Understanding politics with Watson using Text Analytics

To understand the topics that actually are important to different political parties is a difficult task. Can text analytics together with an search index be an approach to given a better understanding?

This blog post describes how IBM Watson Explorer Content Analytics (WCA) can be used to make sense of Swedish politics. All speeches (in Swedish: anföranden) in the Swedish Parliament from 2004 to 2015 are analyzed using WCA. In total 139 110 transcribed text documents were analyzed. The Swedish language support build by Findwise for WCA is used together with a few text analytic processing steps which parses out person names, political party, dates and topics of interest. The selected topics in this analyzed are all related to infrastructure and different types of fuels.

We start by looking at how some of the topics are mentioned over time.

Analyze of terms of interets in Swedsih parlament between 2004 and 2014.

Analyze of terms of interest in Swedish parliament between 2004 and 2014.

The view shows topic which has a higher number of mentions compared to what would be expected during one year. Here we can see among other topics that the topic flygplats (airport) has a high increase in number of mentioning during 2014.

So let’s dive down and see what is being said about the topic flygplats during 2014.

Swedish political parties mentioning Bromma Airport.

Swedish political parties mentioning Bromma Airport during 2014.

The above image shows how the different political parties are mentioning the topic flygplats during the year 2014. The blue bar shows the number of times the topic flygplats was mentioned by each political party during the year. The green bar shows the WCA correlation value which indicates how strongly related a term is to the current filter. What we can conclude is that party Moderaterna mentioned flygplats during 2014 more frequently than other parties.

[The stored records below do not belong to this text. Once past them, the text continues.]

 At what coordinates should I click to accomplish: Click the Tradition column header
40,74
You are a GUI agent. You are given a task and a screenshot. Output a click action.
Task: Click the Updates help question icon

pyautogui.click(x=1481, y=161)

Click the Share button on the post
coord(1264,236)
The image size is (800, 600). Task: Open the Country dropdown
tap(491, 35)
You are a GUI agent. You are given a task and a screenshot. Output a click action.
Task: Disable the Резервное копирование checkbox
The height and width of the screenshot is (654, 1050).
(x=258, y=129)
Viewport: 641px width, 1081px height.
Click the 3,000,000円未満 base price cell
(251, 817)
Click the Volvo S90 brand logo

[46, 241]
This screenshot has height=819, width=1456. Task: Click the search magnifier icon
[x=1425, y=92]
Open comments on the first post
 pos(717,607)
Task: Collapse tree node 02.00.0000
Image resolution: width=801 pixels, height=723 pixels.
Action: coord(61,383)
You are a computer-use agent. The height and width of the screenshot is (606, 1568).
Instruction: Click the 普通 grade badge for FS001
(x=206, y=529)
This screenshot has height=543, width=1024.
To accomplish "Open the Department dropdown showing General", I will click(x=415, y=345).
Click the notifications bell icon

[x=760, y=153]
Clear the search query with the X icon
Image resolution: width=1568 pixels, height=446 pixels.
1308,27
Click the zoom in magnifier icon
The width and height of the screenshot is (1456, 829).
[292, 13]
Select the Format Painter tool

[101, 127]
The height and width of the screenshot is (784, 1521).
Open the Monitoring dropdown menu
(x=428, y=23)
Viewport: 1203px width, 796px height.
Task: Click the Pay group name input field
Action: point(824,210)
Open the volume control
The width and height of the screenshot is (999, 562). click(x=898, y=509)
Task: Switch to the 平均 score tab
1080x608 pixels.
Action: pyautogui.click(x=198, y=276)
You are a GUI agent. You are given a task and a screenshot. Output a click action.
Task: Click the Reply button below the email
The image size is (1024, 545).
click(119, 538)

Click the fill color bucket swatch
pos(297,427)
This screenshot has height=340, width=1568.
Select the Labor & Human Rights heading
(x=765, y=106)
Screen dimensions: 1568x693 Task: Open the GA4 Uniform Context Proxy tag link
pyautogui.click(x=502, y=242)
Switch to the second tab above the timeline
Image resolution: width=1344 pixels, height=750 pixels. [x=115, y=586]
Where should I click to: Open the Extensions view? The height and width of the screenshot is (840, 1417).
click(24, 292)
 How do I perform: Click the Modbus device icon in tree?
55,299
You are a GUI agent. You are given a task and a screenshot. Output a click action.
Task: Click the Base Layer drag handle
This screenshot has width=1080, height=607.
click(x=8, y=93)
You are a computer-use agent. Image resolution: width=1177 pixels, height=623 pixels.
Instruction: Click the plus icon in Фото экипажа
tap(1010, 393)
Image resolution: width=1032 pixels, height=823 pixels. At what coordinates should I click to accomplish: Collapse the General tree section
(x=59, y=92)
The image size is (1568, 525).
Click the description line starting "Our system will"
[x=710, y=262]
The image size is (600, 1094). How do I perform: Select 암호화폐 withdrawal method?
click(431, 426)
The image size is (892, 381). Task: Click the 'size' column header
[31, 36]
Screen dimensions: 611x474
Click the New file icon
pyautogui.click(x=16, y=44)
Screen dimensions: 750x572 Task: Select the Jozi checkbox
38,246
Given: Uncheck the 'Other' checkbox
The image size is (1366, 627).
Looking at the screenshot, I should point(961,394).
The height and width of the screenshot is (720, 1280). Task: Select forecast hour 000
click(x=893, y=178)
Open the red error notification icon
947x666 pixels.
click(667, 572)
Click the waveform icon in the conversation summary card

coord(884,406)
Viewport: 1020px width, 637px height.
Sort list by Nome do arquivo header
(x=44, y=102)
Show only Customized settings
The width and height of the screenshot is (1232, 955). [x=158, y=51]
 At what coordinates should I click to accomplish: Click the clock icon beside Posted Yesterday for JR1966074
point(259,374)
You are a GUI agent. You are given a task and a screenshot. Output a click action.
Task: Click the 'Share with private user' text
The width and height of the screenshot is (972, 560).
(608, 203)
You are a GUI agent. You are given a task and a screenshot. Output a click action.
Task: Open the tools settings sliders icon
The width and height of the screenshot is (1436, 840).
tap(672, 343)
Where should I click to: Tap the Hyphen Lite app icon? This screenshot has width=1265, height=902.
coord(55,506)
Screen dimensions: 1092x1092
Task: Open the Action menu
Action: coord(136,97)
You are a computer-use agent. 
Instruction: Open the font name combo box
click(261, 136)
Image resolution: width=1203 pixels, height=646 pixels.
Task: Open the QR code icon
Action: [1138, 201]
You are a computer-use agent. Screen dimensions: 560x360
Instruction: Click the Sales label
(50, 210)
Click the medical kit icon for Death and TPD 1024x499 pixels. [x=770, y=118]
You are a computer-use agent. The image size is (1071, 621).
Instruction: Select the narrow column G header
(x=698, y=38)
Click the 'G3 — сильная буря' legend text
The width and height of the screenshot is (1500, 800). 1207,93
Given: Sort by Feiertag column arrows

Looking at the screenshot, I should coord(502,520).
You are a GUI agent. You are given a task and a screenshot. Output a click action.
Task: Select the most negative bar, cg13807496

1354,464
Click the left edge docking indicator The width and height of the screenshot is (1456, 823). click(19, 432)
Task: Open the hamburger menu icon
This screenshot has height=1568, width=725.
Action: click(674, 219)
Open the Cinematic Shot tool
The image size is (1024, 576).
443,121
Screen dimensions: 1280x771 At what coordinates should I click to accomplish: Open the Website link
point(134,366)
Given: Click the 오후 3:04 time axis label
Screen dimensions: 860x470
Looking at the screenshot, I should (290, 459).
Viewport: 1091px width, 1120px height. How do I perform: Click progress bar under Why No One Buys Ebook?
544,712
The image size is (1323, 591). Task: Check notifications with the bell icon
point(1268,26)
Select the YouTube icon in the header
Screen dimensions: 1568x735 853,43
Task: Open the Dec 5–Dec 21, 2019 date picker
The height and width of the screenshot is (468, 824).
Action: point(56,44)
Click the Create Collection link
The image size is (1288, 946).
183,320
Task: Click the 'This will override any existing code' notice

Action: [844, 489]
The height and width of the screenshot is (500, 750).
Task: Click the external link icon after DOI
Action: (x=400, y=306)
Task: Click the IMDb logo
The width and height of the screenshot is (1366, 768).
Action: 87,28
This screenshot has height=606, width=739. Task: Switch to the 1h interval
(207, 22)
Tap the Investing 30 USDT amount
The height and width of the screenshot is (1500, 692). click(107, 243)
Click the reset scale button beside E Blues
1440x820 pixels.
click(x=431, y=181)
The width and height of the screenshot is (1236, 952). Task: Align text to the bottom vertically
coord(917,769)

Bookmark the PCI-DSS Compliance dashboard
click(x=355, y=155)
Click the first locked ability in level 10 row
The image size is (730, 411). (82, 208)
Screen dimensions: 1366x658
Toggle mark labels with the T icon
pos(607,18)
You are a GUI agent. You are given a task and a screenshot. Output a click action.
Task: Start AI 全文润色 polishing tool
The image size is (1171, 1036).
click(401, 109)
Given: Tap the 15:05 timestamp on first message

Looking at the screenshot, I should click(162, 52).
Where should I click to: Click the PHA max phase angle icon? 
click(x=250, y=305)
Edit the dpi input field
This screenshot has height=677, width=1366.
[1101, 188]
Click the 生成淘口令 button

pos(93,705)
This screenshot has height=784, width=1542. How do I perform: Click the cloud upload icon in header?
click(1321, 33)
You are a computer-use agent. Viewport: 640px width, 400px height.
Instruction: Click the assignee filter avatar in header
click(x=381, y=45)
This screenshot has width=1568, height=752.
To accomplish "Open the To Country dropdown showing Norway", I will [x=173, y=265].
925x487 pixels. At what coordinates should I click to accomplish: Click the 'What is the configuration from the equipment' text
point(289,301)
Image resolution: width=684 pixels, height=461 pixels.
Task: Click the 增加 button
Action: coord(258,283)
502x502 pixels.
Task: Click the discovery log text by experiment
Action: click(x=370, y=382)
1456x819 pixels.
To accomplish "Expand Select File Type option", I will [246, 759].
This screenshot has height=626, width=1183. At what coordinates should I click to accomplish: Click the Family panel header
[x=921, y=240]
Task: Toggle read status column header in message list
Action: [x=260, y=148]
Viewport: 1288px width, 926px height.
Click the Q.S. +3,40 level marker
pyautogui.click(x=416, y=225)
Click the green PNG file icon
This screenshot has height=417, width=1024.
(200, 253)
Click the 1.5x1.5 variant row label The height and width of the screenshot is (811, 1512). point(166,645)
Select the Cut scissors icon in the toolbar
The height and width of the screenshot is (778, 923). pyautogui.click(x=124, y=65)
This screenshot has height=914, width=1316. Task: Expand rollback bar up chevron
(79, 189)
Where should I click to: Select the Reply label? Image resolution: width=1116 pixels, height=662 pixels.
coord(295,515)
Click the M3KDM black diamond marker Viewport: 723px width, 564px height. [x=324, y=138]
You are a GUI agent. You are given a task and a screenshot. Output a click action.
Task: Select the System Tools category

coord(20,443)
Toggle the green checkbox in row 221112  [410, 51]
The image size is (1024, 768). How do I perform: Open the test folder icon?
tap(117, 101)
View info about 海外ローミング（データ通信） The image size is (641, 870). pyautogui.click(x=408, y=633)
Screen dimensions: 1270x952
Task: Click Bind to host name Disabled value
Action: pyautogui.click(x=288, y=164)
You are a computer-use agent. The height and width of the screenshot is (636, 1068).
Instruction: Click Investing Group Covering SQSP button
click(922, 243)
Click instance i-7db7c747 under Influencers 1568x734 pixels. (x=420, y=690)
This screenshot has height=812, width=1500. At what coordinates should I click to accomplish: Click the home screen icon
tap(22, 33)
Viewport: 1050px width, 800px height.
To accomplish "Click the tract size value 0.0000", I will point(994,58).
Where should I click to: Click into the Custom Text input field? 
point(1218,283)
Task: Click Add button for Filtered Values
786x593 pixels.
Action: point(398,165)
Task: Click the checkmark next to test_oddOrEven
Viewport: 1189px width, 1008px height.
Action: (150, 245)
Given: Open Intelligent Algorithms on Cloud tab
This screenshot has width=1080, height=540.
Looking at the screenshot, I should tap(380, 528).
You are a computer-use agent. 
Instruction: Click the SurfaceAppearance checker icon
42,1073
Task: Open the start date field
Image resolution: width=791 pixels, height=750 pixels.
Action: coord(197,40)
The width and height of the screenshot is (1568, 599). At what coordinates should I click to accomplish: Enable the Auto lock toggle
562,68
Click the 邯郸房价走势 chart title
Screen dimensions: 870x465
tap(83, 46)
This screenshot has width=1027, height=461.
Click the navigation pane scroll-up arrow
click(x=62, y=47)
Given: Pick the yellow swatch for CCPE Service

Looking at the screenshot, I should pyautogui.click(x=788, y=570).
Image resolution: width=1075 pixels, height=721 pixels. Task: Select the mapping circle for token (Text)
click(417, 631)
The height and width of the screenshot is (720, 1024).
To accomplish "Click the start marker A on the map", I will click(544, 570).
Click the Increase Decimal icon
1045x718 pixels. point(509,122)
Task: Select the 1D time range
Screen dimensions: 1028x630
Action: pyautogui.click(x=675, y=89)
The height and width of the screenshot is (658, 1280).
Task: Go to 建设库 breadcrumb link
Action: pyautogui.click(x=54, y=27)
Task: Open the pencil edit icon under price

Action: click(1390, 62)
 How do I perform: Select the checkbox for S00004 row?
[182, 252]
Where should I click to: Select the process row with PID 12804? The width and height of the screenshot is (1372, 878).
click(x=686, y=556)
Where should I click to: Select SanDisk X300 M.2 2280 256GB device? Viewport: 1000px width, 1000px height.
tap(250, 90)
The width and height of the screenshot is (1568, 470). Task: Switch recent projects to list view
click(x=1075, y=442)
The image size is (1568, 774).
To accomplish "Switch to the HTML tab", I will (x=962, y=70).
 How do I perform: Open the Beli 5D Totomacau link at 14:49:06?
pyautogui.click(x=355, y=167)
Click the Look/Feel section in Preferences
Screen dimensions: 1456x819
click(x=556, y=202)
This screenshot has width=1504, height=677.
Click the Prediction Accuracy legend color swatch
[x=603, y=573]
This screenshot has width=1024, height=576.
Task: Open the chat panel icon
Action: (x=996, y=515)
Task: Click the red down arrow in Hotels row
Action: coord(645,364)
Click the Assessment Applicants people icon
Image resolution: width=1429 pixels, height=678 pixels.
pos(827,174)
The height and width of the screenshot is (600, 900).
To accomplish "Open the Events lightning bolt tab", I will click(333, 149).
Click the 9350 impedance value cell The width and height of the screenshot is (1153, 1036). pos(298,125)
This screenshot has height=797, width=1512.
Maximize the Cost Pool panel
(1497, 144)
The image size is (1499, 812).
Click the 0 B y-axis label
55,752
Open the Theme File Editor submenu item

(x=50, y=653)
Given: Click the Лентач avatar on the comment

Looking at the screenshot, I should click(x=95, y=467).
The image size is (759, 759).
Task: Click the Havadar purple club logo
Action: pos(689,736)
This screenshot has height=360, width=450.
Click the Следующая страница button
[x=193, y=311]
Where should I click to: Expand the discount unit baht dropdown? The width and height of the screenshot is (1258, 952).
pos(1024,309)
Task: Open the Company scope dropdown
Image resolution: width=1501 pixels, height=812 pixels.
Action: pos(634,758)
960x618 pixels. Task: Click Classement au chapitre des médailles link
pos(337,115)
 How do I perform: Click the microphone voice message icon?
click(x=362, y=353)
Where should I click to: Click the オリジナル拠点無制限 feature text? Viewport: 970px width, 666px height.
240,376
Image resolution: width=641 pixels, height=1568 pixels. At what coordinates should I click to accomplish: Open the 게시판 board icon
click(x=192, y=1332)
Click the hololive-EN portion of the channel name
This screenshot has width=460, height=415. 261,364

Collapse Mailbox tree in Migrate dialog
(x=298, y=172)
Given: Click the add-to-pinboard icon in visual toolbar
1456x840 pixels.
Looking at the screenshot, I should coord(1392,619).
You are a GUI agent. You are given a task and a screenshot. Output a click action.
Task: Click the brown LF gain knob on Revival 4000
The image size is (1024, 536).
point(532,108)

Reviewing the most correlated nouns when filtering on flygplats and the year 2014 shows among some other nouns: Bromma (place in Sweden), airport and nedläggning (closing). This gives some idea what was discussed during the period. By filtering on the speeches which was held by Moderaterna and reading some of them makes it clear that Moderaterna is against a closing of Bromma airport.

The text analytics and the index provided by WCA helps us both discover trending topics over time and gives us a tool for understanding who talked about a subject and what was said.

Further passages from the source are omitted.